| COMMENT PROCÉDER |
Traduisez en anglais cette phrase du texte sur la maladie de Parkinson : « Or, la régulation des niveaux de calcium à l’intérieur des cellules est extrêmement importante. »

| TEXTE À LIRE |
Stress oxydatif et ions de calcium

La maladie de Parkinson est une maladie neurologique qui affecte le système nerveux central et qui entraîne une perte de contrôle progressive des capacités de mouvement.

L’hypothèse la plus répandue au sujet du mécanisme par lequel ces cellules dégénèrent est qu’il s’agirait de l’œuvre du stress oxydatif. Ce dernier surviendrait lorsque les cellules sont surutilisées et produisent de l’énergie.

Ces neurones hyperactifs sont inhabituels, car ils génèrent une activité électrique rythmique qui entraîne un flux anormal  d’ions de calcium dans les cellules. Or, la régulation des niveaux de calcium à l’intérieur des cellules est extrêmement importante. Dans une cellule surutilisée, parce qu’atteinte de Parkinson, les ions calcium qui doivent normalement être expulsés de la cellule se trouvent donc en plus grand nombre. Le processus d’expulsion requiert évidemment de l’énergie, et les chercheurs croient que cette surcharge de travail pourrait générer un stress oxydatif supplémentaire.

C’est l’équipe du neurophysiologiste James Surmeier, de la Northwestern University de Chicago, qui a permis de mettre en évidence que ce processus d’expulsion des ions de calcium «stresse» les neurones et cause leur mort précoce. Leur recherche parue dans le magazine Nature met du même coup en évidence qu’un médicament utilisé dans le traitement de la pression sanguine élevée et qui a pour effet de bloquer les ions de calcium pourrait être efficace dans le traitement de la maladie de Parkinson. En effet, ce médicament (l’isradipine) rendrait les neurones moins vulnérables aux agents de stress oxydatif rencontrés dans le microenvironnement.

Enregistrements conservés
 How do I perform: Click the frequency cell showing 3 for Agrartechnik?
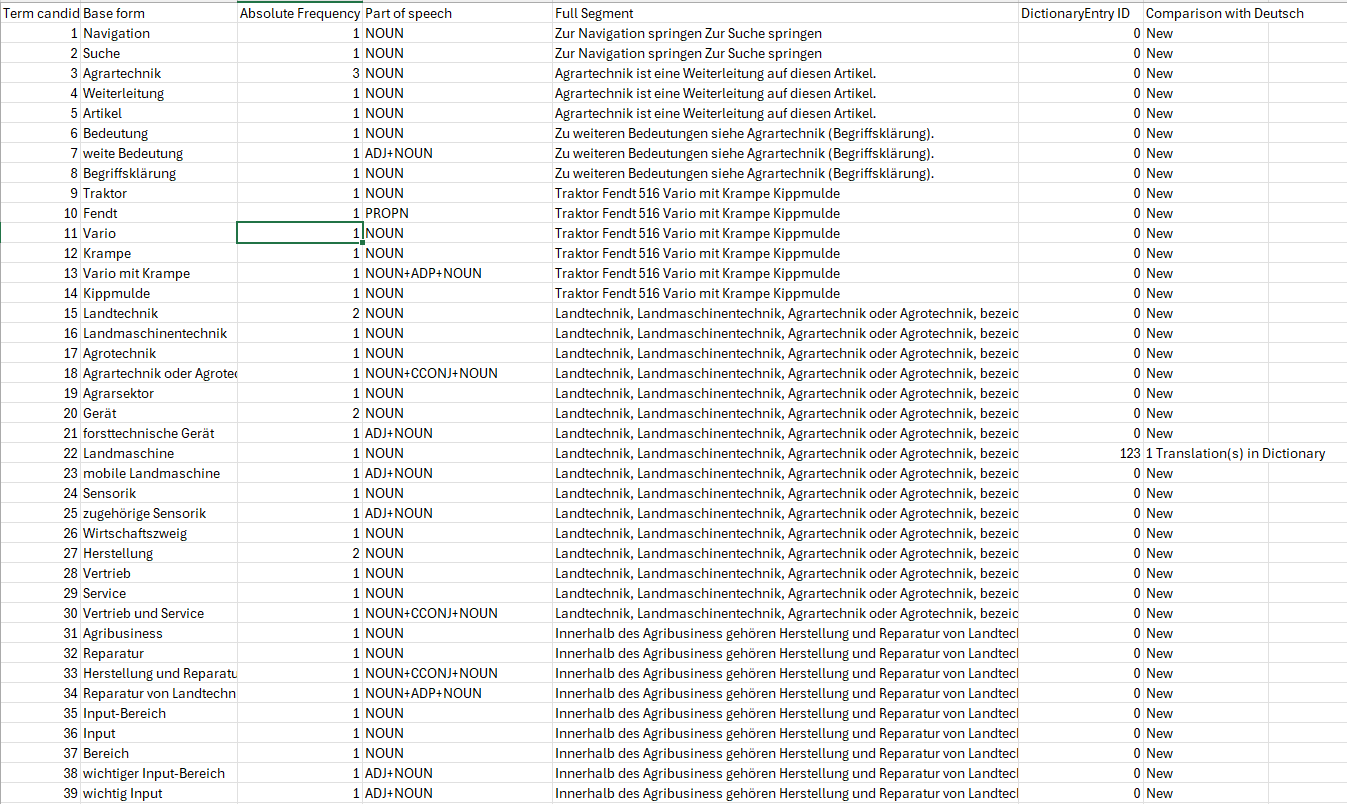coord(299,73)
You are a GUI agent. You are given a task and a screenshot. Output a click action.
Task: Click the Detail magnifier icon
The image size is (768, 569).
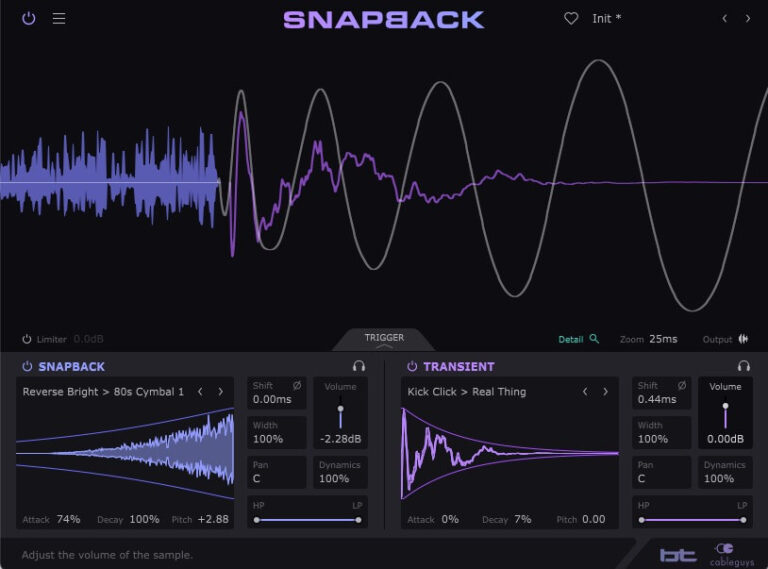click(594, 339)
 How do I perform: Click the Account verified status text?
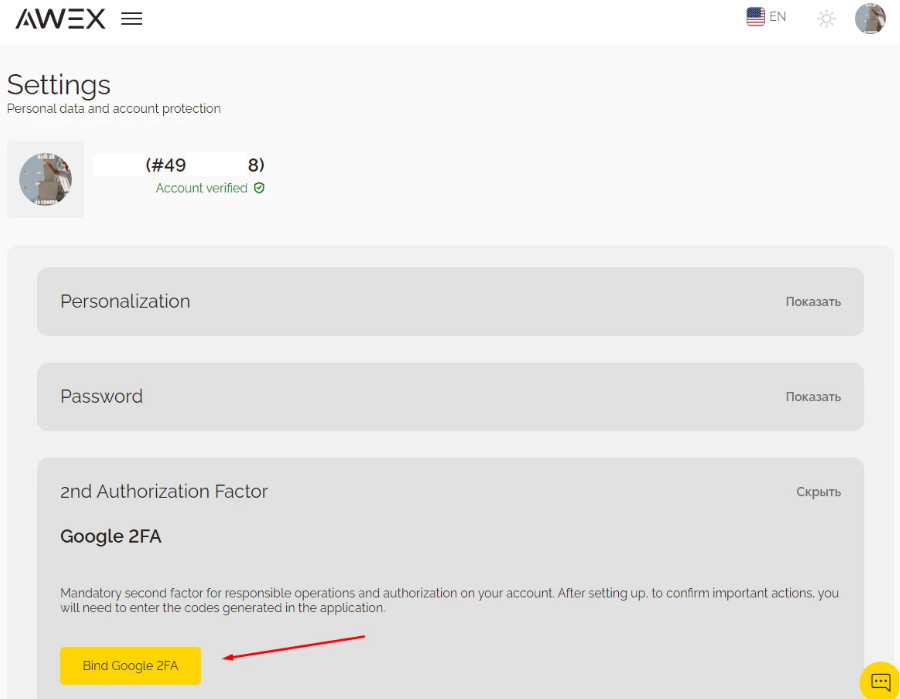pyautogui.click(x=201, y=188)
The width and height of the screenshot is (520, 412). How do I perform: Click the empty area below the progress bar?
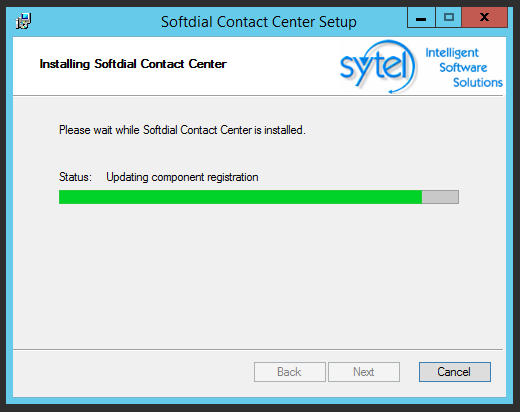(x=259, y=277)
...
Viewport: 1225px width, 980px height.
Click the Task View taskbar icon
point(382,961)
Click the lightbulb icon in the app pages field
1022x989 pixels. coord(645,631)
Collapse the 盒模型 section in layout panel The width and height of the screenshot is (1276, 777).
---
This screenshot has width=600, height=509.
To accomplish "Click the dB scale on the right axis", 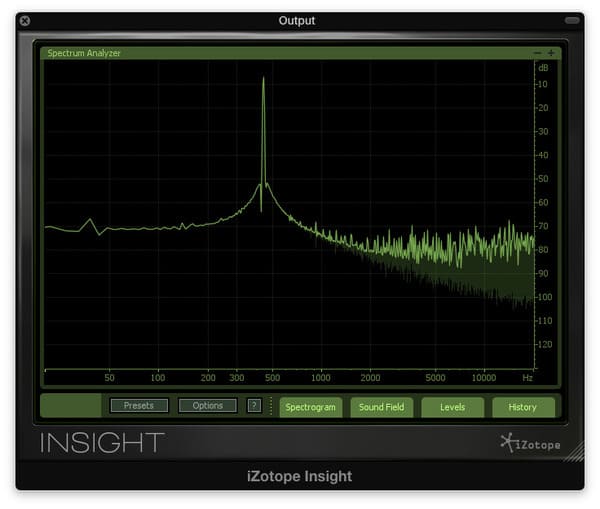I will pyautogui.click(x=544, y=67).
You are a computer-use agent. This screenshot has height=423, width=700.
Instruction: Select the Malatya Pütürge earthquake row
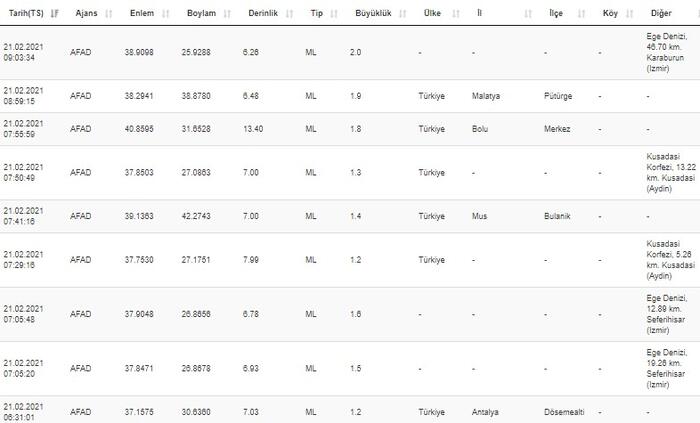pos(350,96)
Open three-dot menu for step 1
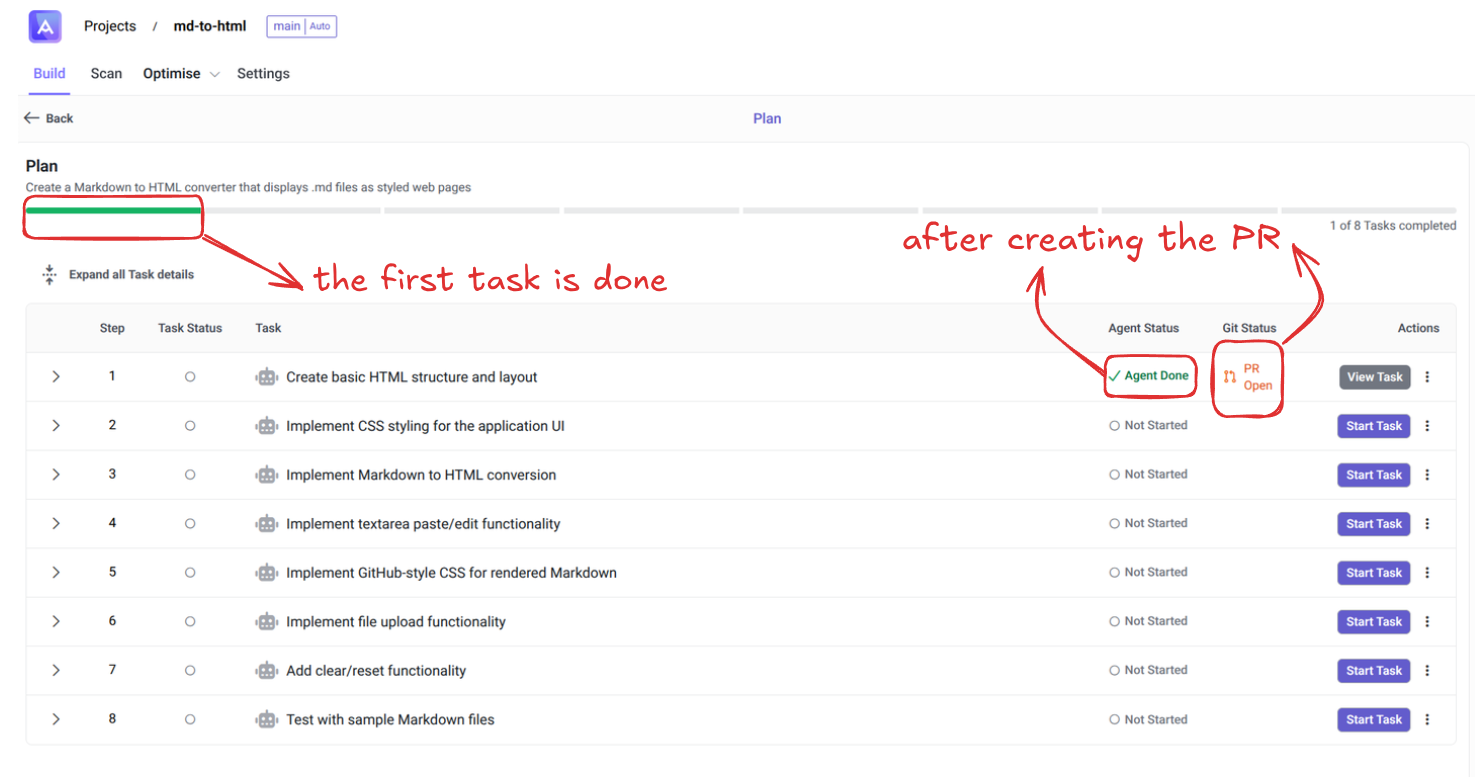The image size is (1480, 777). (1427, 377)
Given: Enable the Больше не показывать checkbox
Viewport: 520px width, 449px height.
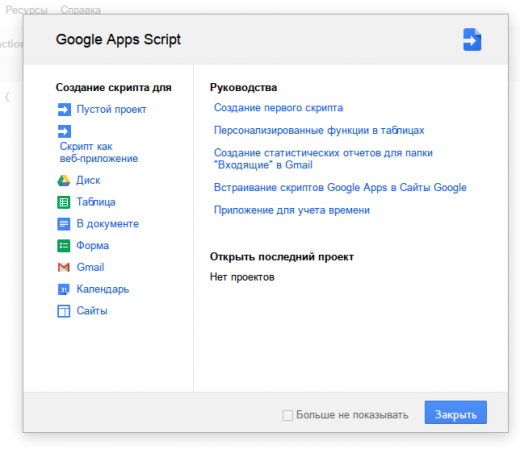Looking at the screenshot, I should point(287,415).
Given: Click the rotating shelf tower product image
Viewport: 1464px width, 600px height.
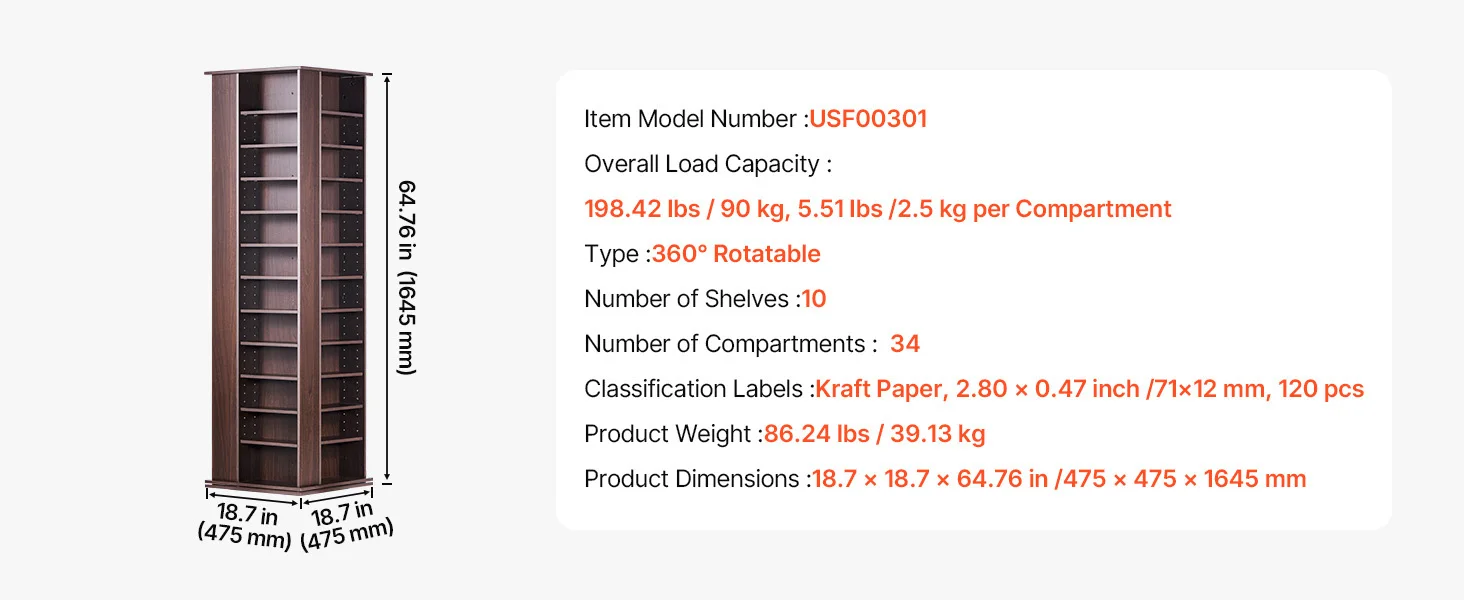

| RÉPONSE |
Yet the regulation of calcium levels inside cells is extremely important.